For the data below, report how many lines contain the string "Given" and write nothing more.

Collected data
____

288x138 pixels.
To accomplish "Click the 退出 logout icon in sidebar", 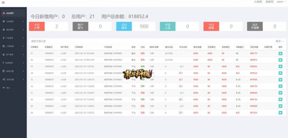I will (3, 88).
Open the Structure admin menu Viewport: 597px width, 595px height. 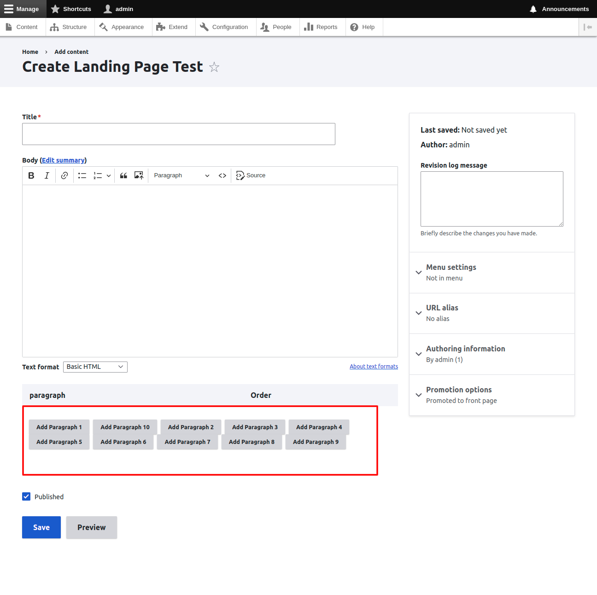(x=69, y=27)
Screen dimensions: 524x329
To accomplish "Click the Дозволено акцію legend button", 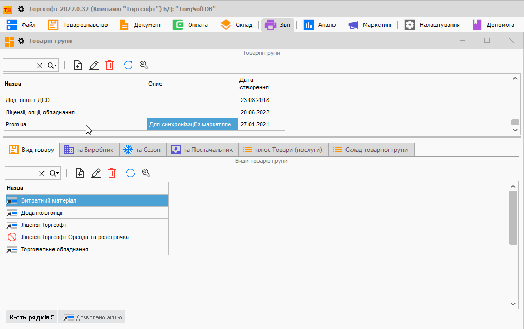I will coord(92,317).

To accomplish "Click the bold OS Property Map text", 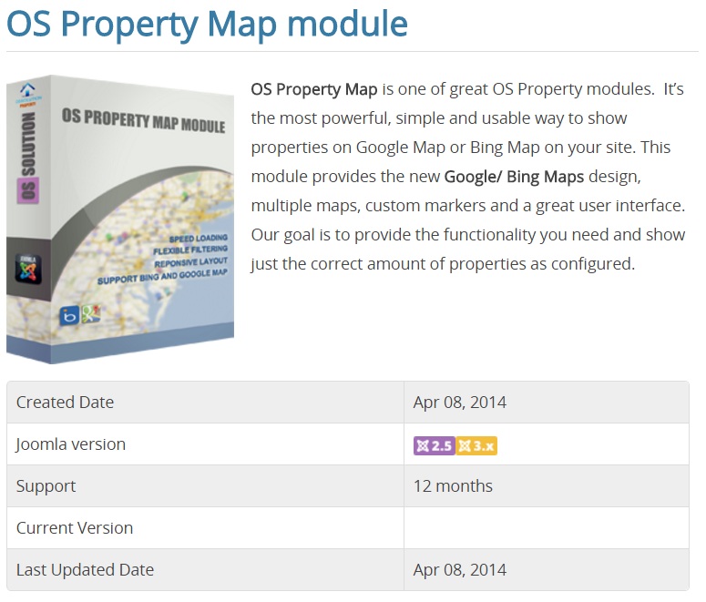I will pos(314,89).
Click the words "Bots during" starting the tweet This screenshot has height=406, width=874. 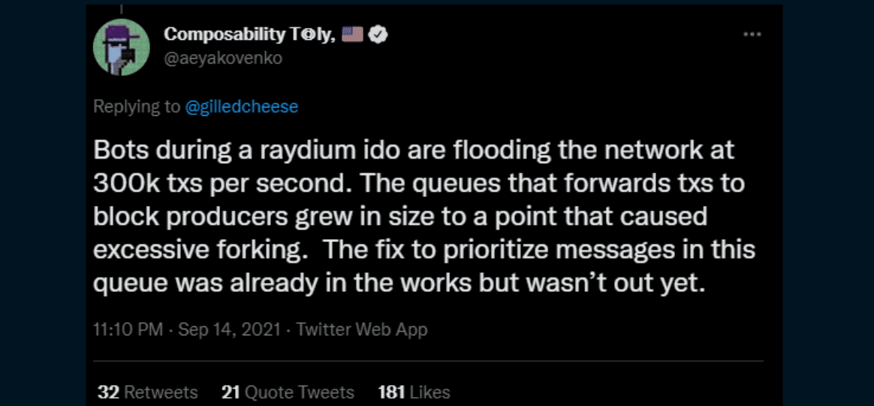click(155, 150)
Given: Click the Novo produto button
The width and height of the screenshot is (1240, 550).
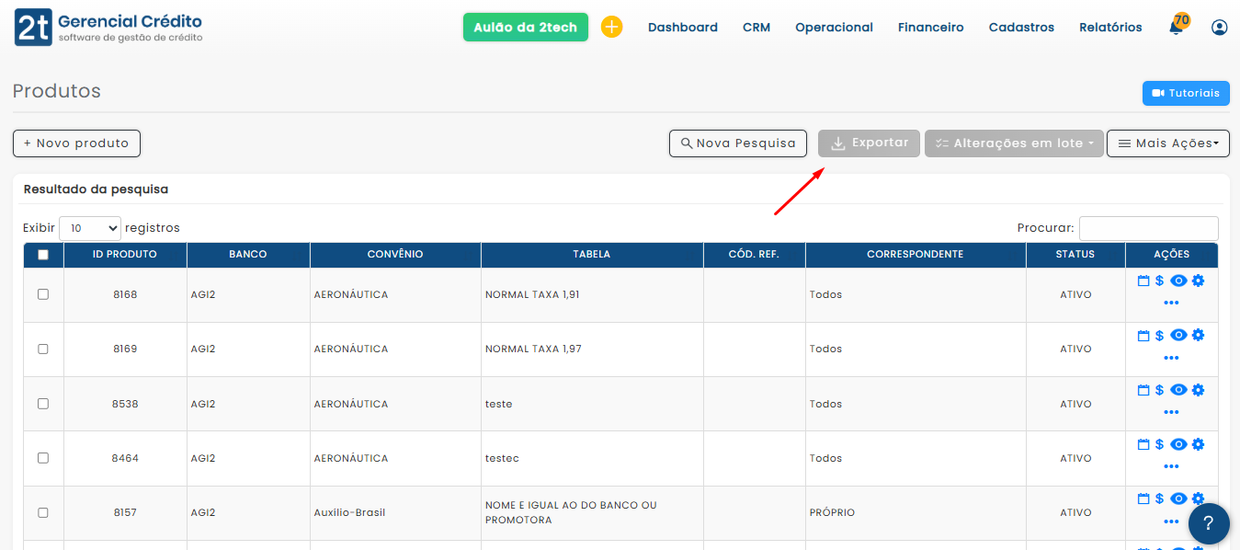Looking at the screenshot, I should point(76,143).
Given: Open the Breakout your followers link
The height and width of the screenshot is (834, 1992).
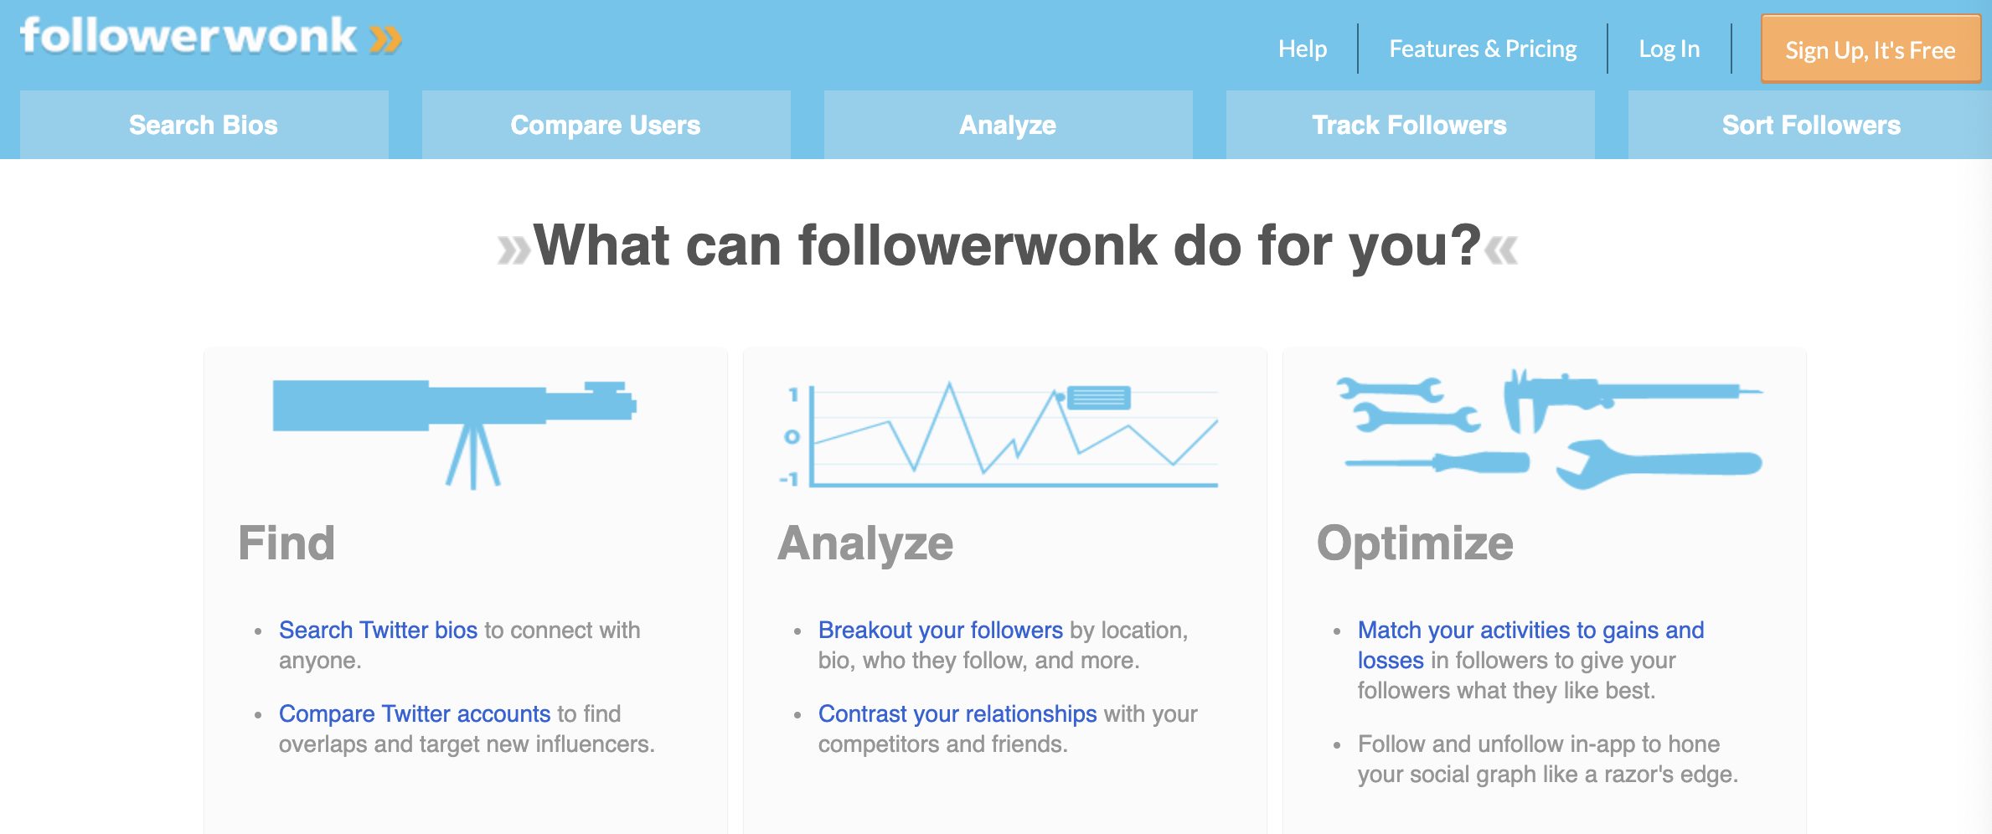Looking at the screenshot, I should [x=940, y=630].
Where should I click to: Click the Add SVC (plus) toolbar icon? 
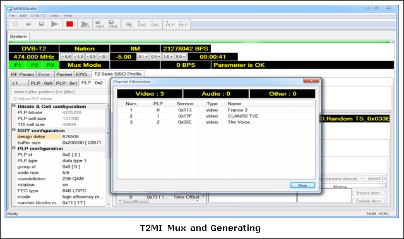point(141,24)
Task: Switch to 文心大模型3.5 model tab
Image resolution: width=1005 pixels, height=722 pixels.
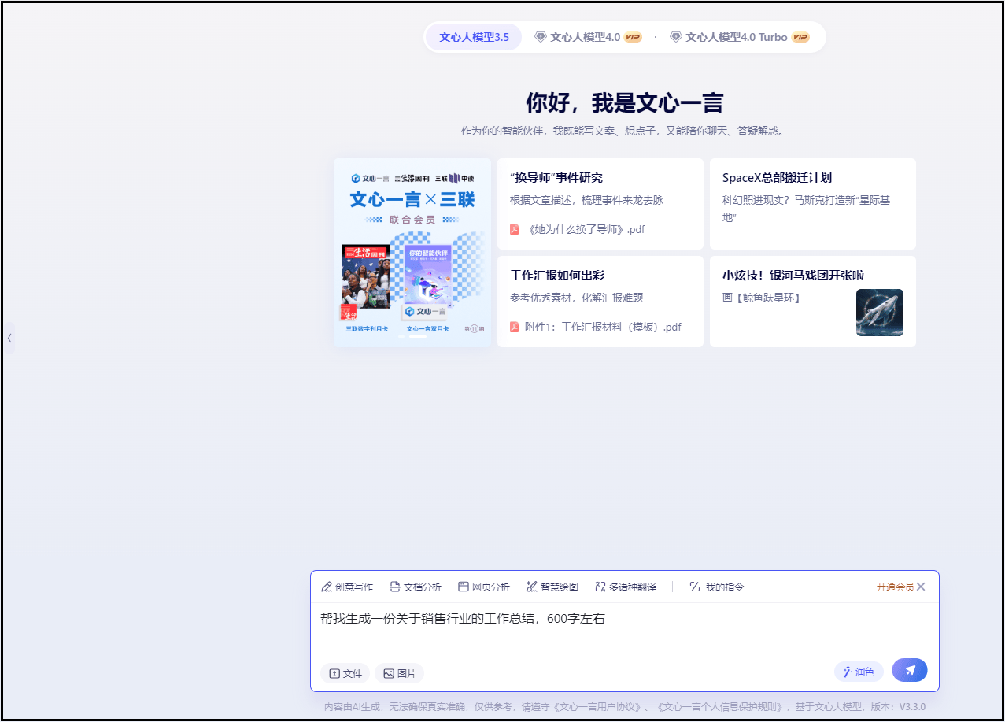Action: tap(474, 37)
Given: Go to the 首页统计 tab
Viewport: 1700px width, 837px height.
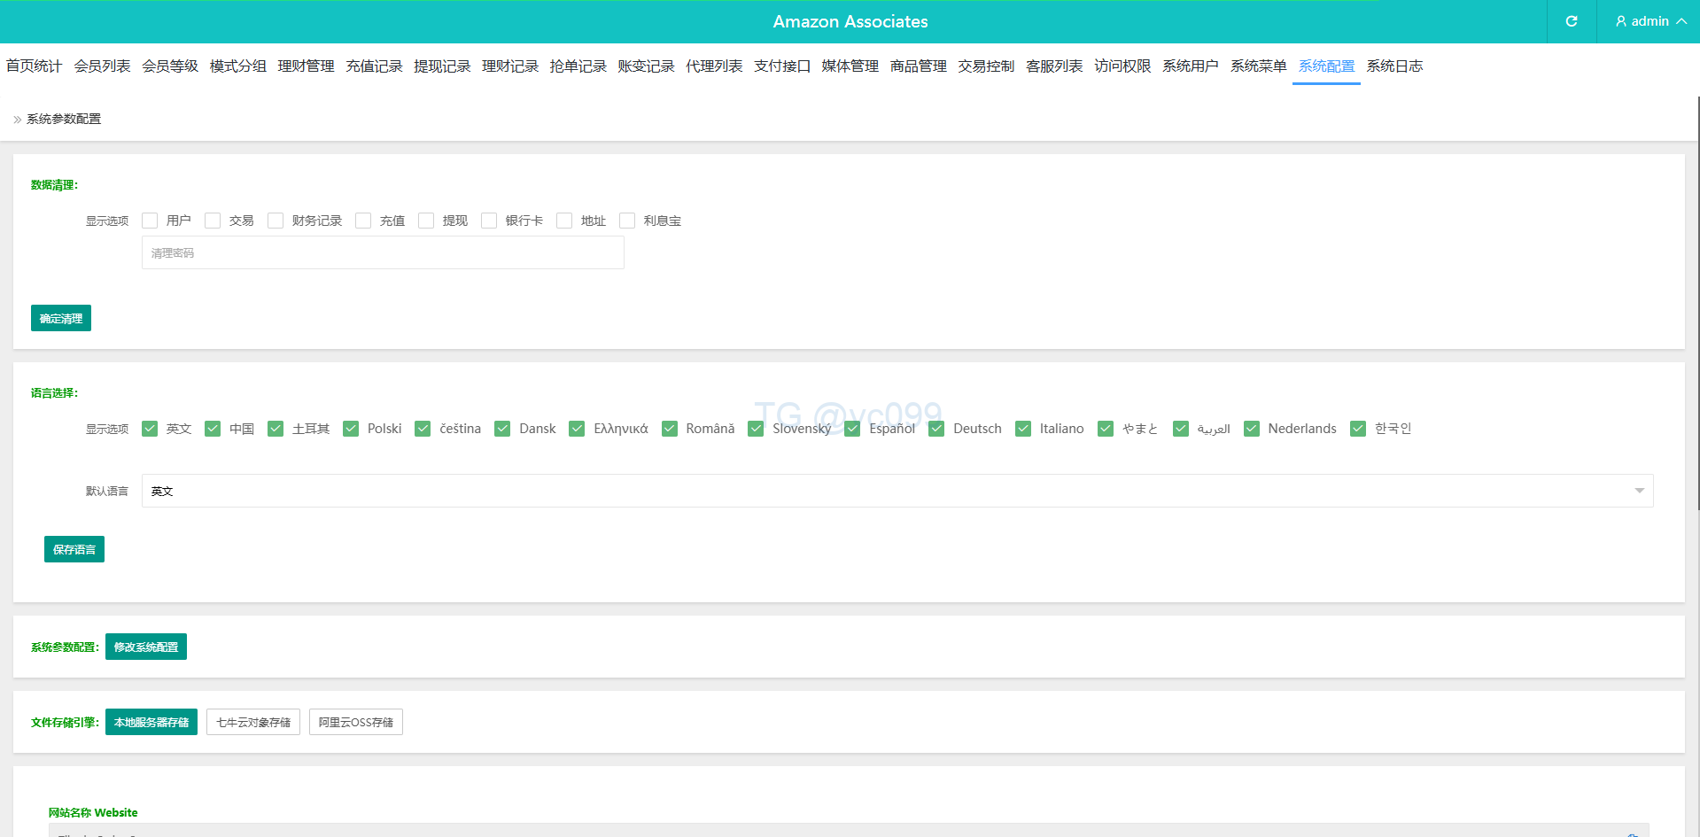Looking at the screenshot, I should coord(34,66).
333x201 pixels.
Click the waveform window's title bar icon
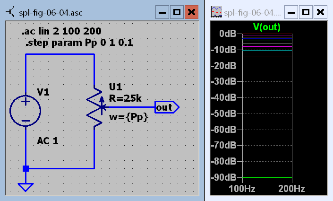[x=217, y=12]
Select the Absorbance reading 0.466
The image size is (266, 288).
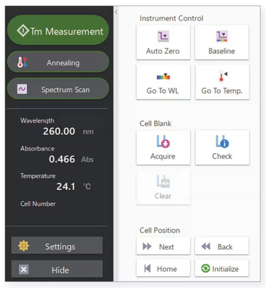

____

• [Task answer]:
3